Abstract Background and Aims Critically ill patients undergo important muscle wasting during ICU stay, and a significant loss of muscle mass still occurs in the first few days of hospital stay. This may delay both functional recovery and weaning from mechanical ventilation, being also a well-known predictor of mortality. Quite often, muscle wasting is masked by fluid overload, increasing the risk for underestimating the presence of malnutrition, as frequently occurs in critically ill patients with AKI. An important concern in this clinical setting is the lack of adequate tools for routine bedside evaluation of the skeletal muscle mass. Lately, the use of ultrasound (US) for the assessment of muscle mass has aroused considerable interest. It is a non-invasive technique, applicable at the bedside and even in non-collaborative patients, it is economically viable, safe and do not require specialized staff.
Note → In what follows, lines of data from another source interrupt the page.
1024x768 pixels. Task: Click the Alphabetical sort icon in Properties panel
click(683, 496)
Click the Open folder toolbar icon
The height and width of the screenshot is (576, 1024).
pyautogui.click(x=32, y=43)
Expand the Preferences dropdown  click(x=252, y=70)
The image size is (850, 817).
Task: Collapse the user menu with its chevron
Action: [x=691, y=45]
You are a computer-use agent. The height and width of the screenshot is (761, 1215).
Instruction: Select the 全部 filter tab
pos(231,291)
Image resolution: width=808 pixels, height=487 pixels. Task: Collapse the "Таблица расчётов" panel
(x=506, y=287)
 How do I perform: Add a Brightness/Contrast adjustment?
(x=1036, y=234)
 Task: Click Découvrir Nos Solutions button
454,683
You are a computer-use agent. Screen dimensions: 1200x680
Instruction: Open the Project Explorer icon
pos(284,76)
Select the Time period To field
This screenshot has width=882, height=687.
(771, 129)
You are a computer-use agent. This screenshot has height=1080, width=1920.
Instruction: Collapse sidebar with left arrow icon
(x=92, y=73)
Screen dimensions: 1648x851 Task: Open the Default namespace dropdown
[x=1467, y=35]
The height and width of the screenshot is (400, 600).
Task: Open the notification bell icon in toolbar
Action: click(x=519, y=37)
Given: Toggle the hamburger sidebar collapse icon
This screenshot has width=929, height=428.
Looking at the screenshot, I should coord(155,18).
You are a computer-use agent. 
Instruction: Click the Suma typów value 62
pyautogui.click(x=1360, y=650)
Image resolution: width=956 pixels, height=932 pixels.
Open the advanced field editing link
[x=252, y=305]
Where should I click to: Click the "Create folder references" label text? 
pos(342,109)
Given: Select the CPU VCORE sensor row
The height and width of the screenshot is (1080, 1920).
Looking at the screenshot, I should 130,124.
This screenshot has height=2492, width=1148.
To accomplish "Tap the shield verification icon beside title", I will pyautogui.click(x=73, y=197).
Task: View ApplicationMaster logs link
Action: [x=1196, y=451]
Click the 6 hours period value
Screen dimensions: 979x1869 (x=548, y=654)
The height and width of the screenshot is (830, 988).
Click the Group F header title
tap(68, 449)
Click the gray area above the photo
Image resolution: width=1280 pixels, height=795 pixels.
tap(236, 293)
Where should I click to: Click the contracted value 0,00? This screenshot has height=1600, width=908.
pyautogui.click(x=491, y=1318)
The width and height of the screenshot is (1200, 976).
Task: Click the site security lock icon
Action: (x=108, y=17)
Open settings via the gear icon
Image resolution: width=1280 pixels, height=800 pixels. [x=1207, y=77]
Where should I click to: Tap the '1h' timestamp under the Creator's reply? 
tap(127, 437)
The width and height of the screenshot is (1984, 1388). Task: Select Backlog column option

Recently, its reliability and validity have been demonstrated in critically ill patients with AKI. On this premise, in the present study, we aimed to evaluate the clinical application of US for both evaluation and monitoring of quadriceps muscle thickness in critically ill patients with AKI. Method This is an observational study, conducted in the renal ICU of the Parma University Hospital. All adult patients with AKI, with no distinction regarding the severity of AKI, admitted in the renal ICU from 15/03/2017 to 15/03/2018, with previous hospital stay less than 72h, with a likely ICU stay of at least 5 days were eligible for entering the study. The diagnosis of AKI was made according to KDIGO. Quadriceps rectus femoris and vastus intermedius thickness (QRFT and QVIT) were measured at the midpoint and at the border between the upper third and lower two-thirds between the anterior superior iliac spine (ASIS) and the upper pole of the patella. US was performed twice during ICU stay, i.e., at baseline (within 72h from admission) and after 5 days since the first measurement. Results We enrolled 30 patients, 70% (n= 21/30) were male, mean age ± SD age 74±11 years, APACHE II mean ± SD, 22 ± 5. Ultrasonography took less than 10 minutes to set up and complete image acquisition and less than 10 minutes per image to complete measurement analysis in all patients. A total of 472 images were analyzed across the 30 subjects.